Integrating nanotechnology with silicon wafer technology

Using a spin-on coating that is applied to a silicon wafer, nanotech researchers have developed a method for mass fabrication of nanowire photonic and electronic devices. From Harvard University, via AAAS EurekAlert, “Scientists demonstrate method for integrating nanowire devices directly onto silicon“:

Fabrication technique could yield low-cost, scalable nanowire photonic and electronic circuits

Applied scientists at Harvard University in collaboration with researchers from the German universities of Jena, Gottingen, and Bremen, have developed a new technique for fabricating nanowire photonic and electronic integrated circuits that may one day be suitable for high-volume commercial production.

Spearheaded by graduate student Mariano Zimmler and Federico Capasso, Robert L. Wallace Professor of Applied Physics and Vinton Hayes Senior Research Fellow in Electrical Engineering, both of Harvard’s School of Engineering and Applied Sciences (SEAS), and Prof. Carsten Ronning of the University of Jena, the findings will be published in Nano Letters [abstract]. The researchers have filed for U.S. patents covering their invention.

While semiconductor nanowires—rods with an approximate diameter of one-thousandth the width of a human hair—can be easily synthesized in large quantities using inexpensive chemical methods, reliable and controlled strategies for assembling them into functional circuits have posed a major challenge. By incorporating spin-on glass technology, used in Silicon integrated circuits manufacturing, and photolithography, transferring a circuit pattern onto a substrate with light, the team demonstrated a reproducible, high-volume, and low-cost fabrication method for integrating nanowire devices directly onto silicon.
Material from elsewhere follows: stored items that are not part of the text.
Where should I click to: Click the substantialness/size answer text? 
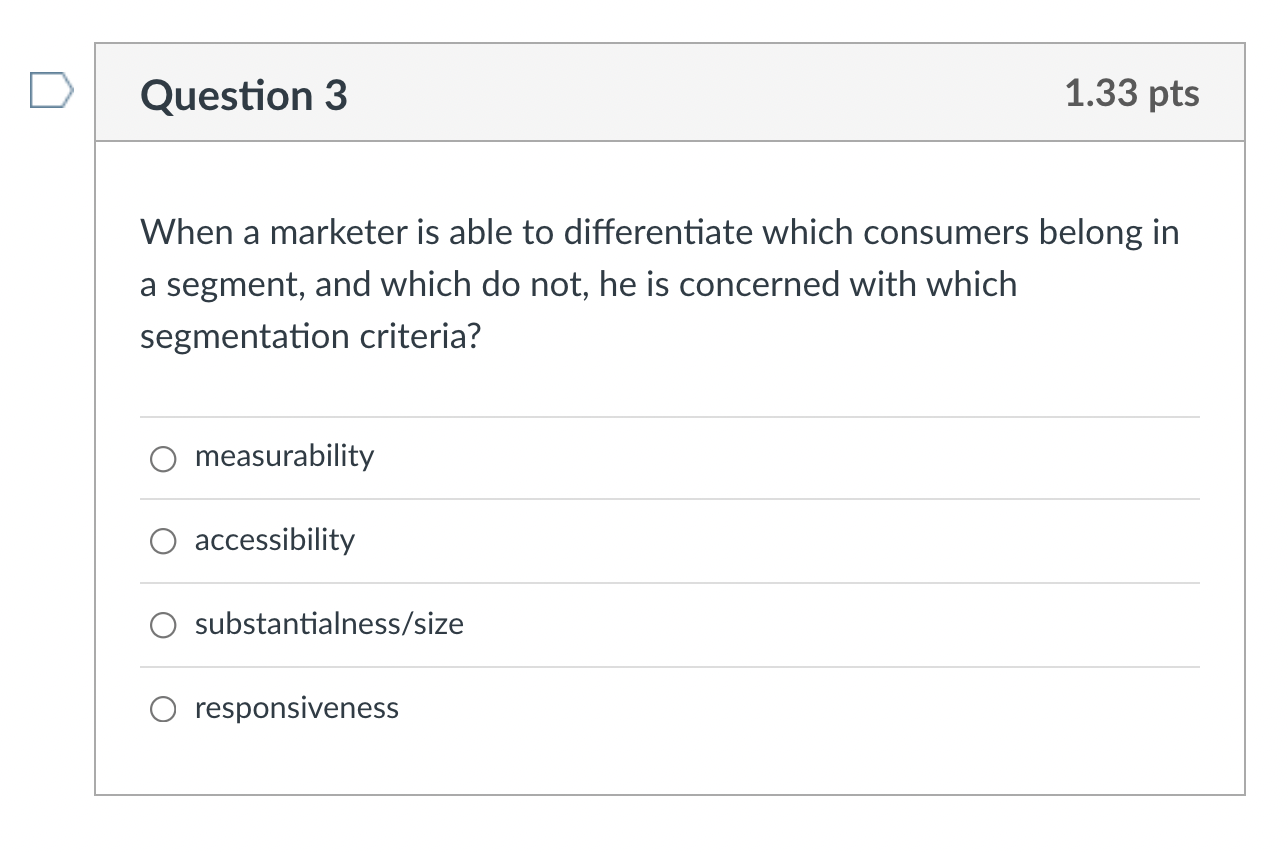(329, 624)
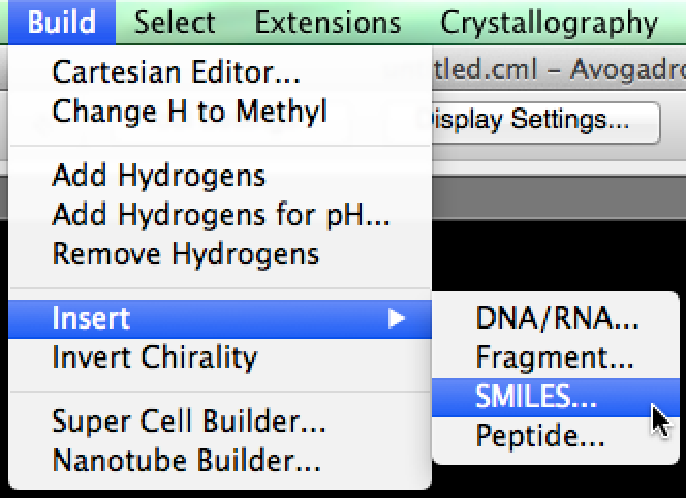Screen dimensions: 687x499
Task: Select Peptide from Insert submenu
Action: tap(540, 437)
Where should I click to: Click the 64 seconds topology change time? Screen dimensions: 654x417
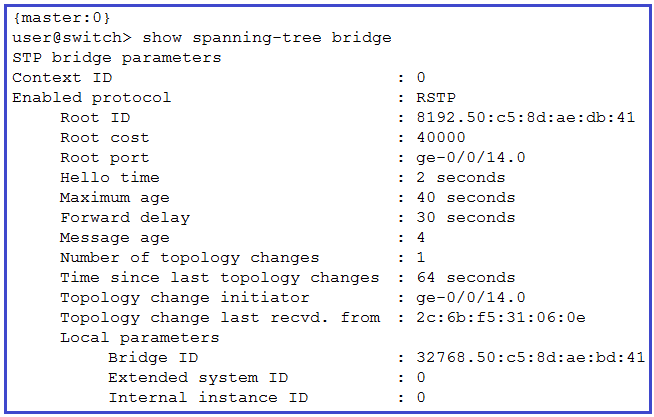(466, 277)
“Because our fabrication technique is independent of the geometrical arrangement of the nanowires on the substrate, we envision further combining the process with one of the several methods already developed for the controlled placement and alignment of nanowires over large areas,” said Capasso. “We believe the marriage of these processes will soon provide the necessary control to enable integrated nanowire photonic circuits in a standard manufacturing setting.”